Saved entries
--------------------------------------------------

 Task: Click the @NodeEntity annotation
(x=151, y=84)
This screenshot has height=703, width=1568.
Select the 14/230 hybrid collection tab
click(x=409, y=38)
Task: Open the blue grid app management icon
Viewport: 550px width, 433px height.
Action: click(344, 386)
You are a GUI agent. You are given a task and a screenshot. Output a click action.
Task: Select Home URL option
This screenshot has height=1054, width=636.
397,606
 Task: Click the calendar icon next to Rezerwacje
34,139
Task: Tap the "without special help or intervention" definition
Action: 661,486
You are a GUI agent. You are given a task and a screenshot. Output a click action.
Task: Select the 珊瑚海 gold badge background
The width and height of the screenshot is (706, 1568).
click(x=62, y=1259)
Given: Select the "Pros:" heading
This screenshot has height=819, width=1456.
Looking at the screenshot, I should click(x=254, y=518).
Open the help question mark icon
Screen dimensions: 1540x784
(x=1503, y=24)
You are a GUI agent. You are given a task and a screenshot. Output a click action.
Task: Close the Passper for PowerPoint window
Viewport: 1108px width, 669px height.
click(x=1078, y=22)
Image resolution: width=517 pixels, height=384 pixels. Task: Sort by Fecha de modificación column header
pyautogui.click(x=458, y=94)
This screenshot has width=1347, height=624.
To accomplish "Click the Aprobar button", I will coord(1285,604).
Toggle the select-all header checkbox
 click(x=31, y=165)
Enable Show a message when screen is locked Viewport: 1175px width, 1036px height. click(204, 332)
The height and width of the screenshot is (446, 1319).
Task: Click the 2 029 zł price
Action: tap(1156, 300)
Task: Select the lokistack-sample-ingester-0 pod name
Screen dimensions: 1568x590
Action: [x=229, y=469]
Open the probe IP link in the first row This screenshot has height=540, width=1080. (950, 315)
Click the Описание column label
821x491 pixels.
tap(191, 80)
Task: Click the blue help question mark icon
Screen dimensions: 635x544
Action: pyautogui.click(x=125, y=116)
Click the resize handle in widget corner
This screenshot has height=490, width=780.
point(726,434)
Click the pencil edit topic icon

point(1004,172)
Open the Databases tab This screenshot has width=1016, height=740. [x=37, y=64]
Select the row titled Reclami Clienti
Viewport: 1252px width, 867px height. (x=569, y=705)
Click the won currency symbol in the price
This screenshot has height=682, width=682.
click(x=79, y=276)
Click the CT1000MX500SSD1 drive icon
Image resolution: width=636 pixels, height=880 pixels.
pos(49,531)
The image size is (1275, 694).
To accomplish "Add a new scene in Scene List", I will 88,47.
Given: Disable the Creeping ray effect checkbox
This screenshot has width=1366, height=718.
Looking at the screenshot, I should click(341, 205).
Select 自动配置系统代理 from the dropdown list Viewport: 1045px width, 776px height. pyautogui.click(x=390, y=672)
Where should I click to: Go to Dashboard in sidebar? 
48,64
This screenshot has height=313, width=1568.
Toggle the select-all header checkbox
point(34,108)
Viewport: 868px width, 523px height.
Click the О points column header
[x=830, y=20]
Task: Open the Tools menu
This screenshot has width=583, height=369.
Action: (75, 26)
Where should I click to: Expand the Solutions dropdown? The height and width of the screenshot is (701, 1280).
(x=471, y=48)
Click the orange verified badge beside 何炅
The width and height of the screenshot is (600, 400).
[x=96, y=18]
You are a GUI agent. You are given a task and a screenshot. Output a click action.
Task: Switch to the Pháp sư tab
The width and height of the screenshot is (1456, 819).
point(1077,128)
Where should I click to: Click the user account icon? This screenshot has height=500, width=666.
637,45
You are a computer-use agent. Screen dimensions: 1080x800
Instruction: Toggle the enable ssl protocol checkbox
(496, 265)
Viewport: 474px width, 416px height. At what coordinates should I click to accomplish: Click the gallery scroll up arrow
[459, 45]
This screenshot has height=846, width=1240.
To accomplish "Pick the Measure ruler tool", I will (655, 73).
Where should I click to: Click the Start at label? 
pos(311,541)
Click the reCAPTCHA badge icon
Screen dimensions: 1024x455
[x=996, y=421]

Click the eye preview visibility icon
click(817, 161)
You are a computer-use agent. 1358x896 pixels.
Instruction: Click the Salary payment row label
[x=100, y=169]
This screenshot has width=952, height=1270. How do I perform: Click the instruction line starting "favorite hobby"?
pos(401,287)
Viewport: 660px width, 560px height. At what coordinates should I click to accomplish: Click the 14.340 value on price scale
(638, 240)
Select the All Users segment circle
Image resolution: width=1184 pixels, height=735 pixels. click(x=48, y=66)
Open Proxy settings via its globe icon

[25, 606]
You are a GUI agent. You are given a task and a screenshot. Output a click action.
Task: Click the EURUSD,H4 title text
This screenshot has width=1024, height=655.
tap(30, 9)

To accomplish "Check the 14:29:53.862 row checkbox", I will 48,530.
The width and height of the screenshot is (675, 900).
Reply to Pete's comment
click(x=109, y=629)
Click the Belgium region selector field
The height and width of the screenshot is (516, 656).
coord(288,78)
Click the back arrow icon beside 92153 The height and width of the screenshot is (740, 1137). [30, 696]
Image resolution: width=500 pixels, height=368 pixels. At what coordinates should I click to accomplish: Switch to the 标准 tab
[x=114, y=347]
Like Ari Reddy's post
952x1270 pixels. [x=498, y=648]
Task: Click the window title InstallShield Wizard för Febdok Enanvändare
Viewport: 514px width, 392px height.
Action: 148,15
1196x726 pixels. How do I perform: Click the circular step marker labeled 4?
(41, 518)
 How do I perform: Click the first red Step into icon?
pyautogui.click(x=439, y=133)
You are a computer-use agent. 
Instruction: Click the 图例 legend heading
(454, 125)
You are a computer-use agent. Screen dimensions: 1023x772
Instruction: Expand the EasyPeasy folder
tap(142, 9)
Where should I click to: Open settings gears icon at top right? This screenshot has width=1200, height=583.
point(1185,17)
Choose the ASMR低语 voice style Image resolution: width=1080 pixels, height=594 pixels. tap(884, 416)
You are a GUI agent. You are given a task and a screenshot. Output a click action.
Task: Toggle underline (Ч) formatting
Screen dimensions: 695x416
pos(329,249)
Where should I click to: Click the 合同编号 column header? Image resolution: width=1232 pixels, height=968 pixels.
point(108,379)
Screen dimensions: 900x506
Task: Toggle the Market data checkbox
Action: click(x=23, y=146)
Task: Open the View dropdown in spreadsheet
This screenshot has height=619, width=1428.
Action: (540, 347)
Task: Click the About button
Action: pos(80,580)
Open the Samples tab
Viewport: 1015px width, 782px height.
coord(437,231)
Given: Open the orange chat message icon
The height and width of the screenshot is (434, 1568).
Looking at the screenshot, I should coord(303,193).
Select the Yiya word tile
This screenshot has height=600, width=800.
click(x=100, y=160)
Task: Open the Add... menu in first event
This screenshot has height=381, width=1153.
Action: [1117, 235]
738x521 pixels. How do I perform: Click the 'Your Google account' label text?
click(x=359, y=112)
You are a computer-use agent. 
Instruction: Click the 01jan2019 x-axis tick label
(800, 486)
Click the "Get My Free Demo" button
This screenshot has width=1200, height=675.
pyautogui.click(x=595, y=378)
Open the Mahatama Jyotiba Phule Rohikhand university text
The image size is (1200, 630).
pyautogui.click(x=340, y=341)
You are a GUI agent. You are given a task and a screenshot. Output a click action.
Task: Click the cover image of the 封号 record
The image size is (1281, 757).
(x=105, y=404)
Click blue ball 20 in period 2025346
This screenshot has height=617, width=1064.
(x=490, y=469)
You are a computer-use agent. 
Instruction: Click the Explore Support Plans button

--------------------------------------------------

▶ REQUIRED ACTION:
Transcribe only the trailing portion of the entries above: the line that contains "Task: Click the cover image of the 封号 record" and each line after it.

▶ RESULT OF THE EXERCISE:
Task: Click the cover image of the 封号 record
The image size is (1281, 757).
(x=105, y=404)
Click blue ball 20 in period 2025346
This screenshot has height=617, width=1064.
(x=490, y=469)
You are a computer-use agent. 
Instruction: Click the Explore Support Plans button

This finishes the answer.